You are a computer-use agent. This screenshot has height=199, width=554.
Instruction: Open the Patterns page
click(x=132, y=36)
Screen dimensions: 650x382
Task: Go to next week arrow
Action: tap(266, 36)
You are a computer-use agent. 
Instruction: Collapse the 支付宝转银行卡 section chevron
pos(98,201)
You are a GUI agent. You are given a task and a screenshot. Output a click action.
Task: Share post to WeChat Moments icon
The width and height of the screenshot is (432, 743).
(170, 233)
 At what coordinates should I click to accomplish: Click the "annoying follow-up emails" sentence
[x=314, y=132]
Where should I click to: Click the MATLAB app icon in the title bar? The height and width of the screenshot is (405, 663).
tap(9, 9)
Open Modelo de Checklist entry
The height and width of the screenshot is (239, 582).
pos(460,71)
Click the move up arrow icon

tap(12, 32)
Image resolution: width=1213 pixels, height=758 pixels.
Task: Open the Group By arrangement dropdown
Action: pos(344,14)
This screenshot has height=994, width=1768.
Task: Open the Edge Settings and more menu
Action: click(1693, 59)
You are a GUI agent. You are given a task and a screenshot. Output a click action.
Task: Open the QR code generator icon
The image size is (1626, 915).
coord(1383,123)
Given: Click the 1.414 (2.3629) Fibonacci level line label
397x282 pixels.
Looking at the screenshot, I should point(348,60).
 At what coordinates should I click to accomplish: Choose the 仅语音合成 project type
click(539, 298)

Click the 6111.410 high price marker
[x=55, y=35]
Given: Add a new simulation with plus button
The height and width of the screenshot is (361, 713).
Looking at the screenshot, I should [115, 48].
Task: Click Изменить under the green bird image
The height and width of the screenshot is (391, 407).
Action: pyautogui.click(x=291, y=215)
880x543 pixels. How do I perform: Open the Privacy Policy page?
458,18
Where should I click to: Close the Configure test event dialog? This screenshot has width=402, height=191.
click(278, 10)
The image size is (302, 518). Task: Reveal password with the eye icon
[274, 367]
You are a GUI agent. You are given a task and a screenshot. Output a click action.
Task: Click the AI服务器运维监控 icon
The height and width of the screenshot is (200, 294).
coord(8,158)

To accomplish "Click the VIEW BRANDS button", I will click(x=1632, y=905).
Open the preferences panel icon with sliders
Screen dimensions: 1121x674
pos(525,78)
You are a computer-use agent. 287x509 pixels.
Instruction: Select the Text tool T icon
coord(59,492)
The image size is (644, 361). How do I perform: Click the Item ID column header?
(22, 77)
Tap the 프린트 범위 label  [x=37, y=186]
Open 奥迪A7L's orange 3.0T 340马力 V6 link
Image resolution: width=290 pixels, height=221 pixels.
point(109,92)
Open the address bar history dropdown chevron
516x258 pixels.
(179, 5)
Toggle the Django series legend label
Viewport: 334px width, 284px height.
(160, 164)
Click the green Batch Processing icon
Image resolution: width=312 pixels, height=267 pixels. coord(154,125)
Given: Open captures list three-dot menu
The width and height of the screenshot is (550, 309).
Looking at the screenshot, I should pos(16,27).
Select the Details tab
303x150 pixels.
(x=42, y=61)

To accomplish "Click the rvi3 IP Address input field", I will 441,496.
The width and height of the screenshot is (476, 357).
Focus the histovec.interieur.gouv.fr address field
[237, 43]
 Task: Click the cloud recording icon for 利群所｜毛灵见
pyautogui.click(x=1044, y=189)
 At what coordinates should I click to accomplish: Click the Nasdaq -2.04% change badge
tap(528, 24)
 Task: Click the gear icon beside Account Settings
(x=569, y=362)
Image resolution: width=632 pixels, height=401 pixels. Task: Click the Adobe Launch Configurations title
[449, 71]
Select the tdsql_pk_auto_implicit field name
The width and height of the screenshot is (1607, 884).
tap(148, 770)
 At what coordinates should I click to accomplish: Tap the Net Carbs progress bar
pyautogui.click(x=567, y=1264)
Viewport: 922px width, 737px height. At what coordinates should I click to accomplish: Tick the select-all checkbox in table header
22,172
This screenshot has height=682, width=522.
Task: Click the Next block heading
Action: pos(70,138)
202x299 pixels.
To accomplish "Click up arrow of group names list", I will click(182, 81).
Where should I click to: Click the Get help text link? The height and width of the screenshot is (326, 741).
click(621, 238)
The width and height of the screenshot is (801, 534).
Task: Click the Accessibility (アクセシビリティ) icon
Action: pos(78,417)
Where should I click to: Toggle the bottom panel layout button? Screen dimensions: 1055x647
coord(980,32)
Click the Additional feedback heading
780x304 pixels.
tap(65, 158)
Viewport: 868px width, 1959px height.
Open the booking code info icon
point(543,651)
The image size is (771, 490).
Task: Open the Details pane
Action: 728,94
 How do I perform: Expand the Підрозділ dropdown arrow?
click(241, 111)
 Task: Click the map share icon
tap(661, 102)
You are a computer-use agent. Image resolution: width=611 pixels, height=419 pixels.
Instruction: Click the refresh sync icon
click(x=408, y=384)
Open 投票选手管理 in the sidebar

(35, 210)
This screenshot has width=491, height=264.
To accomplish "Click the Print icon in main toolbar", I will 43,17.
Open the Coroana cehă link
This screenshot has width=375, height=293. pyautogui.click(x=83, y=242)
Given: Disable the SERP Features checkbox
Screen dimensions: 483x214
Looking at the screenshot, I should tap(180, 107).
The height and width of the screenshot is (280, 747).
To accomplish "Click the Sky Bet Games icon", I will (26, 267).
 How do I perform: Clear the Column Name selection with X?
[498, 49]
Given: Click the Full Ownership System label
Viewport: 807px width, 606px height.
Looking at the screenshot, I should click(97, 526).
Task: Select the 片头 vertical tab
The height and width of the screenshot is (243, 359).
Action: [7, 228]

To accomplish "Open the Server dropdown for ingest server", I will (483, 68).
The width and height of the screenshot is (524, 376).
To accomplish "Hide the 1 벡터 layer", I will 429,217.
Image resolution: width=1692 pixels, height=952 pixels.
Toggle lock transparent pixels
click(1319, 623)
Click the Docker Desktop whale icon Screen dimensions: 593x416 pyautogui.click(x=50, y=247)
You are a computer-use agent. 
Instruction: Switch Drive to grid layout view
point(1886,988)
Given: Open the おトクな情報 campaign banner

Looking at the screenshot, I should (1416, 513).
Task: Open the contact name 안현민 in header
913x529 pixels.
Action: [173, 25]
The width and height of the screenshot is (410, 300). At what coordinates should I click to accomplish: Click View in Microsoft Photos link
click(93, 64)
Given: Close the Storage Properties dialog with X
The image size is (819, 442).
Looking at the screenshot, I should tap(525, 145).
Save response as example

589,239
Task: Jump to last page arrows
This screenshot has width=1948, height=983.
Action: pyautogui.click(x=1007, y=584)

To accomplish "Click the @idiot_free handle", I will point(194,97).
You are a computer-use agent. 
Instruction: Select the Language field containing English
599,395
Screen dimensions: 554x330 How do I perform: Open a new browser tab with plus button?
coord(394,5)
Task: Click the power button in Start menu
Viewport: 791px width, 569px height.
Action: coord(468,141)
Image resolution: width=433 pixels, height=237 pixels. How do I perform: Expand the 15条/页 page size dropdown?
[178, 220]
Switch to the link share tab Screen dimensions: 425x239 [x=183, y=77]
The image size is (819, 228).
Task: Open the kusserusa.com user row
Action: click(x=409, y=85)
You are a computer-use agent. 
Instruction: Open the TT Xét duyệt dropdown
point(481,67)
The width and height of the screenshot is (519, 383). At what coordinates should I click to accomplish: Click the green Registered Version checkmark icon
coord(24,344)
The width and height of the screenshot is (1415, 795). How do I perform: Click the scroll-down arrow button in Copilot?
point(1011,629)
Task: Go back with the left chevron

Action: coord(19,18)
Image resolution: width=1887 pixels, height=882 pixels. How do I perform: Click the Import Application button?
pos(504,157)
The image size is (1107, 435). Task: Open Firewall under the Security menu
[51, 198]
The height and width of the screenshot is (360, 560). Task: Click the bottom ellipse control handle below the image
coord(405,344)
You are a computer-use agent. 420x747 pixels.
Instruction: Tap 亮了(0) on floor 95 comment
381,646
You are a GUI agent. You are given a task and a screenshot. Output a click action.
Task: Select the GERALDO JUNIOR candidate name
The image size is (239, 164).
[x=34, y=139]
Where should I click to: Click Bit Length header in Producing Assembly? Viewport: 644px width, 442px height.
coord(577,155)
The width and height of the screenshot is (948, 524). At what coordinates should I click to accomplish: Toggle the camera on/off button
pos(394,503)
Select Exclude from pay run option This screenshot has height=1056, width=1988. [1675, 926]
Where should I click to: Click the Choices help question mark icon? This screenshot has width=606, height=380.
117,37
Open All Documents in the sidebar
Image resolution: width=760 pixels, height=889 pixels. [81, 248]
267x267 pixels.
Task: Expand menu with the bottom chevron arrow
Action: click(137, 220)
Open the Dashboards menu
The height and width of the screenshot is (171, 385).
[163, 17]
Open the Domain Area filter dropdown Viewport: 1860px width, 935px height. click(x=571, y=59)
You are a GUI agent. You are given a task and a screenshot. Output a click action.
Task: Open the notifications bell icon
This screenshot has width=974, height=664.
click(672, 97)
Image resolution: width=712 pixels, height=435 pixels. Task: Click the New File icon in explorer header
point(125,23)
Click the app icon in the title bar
++++++++
• [WHAT THE TASK ASKS]:
Reproduce the records between the line containing "Select Exclude from" and the line containing "Open the Domain", inclusive, replacing "sidebar" with "navigation panel" and leaving everything else unchanged.

• [CORRECT RESULT]:
Select Exclude from pay run option This screenshot has height=1056, width=1988. [1675, 926]
Where should I click to: Click the Choices help question mark icon? This screenshot has width=606, height=380.
117,37
Open All Documents in the navigation panel
Image resolution: width=760 pixels, height=889 pixels. [81, 248]
267x267 pixels.
Task: Expand menu with the bottom chevron arrow
Action: click(137, 220)
Open the Dashboards menu
The height and width of the screenshot is (171, 385).
[163, 17]
Open the Domain Area filter dropdown Viewport: 1860px width, 935px height. click(x=571, y=59)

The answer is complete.